── Data for the task ──
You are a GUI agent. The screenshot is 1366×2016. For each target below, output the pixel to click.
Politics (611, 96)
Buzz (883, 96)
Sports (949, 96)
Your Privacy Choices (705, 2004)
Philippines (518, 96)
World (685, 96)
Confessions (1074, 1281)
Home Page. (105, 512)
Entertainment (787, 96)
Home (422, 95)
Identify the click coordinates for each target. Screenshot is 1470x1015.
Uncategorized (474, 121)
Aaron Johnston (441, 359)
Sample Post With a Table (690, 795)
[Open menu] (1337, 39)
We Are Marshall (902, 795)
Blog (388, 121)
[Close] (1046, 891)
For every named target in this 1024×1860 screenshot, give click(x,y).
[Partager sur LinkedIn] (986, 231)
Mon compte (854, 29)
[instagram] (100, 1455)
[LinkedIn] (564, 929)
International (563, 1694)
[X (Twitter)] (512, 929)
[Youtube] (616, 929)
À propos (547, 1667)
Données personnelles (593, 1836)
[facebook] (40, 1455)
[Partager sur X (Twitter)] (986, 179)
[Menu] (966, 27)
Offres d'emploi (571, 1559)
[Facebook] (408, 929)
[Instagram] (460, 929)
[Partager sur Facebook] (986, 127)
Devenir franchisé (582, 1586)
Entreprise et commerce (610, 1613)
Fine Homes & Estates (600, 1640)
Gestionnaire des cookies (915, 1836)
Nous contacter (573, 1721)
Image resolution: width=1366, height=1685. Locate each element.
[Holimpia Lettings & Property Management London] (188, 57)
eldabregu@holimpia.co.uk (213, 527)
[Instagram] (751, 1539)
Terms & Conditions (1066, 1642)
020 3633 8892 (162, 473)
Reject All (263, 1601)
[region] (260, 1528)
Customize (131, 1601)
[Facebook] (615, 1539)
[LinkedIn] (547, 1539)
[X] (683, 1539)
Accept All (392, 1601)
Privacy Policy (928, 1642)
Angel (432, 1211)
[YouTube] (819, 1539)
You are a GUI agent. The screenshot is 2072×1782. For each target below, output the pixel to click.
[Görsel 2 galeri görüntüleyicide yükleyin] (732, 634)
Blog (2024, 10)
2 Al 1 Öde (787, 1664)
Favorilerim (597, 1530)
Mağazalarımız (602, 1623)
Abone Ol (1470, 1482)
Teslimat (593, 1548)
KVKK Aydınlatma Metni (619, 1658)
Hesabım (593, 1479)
───
Work item: Reproduce the entries above exactly, but only the lines between the line holding "For every named" and the line holding "[Instagram] (751, 1539)", inclusive.

Result of the task:
For every named target in this 1024×1860 screenshot, give click(x,y).
[Partager sur LinkedIn] (986, 231)
Mon compte (854, 29)
[instagram] (100, 1455)
[LinkedIn] (564, 929)
International (563, 1694)
[X (Twitter)] (512, 929)
[Youtube] (616, 929)
À propos (547, 1667)
Données personnelles (593, 1836)
[facebook] (40, 1455)
[Partager sur X (Twitter)] (986, 179)
[Menu] (966, 27)
Offres d'emploi (571, 1559)
[Facebook] (408, 929)
[Instagram] (460, 929)
[Partager sur Facebook] (986, 127)
Devenir franchisé (582, 1586)
Entreprise et commerce (610, 1613)
Fine Homes & Estates (600, 1640)
Gestionnaire des cookies (915, 1836)
Nous contacter (573, 1721)
Image resolution: width=1366, height=1685. Locate each element.
[Holimpia Lettings & Property Management London] (188, 57)
eldabregu@holimpia.co.uk (213, 527)
[Instagram] (751, 1539)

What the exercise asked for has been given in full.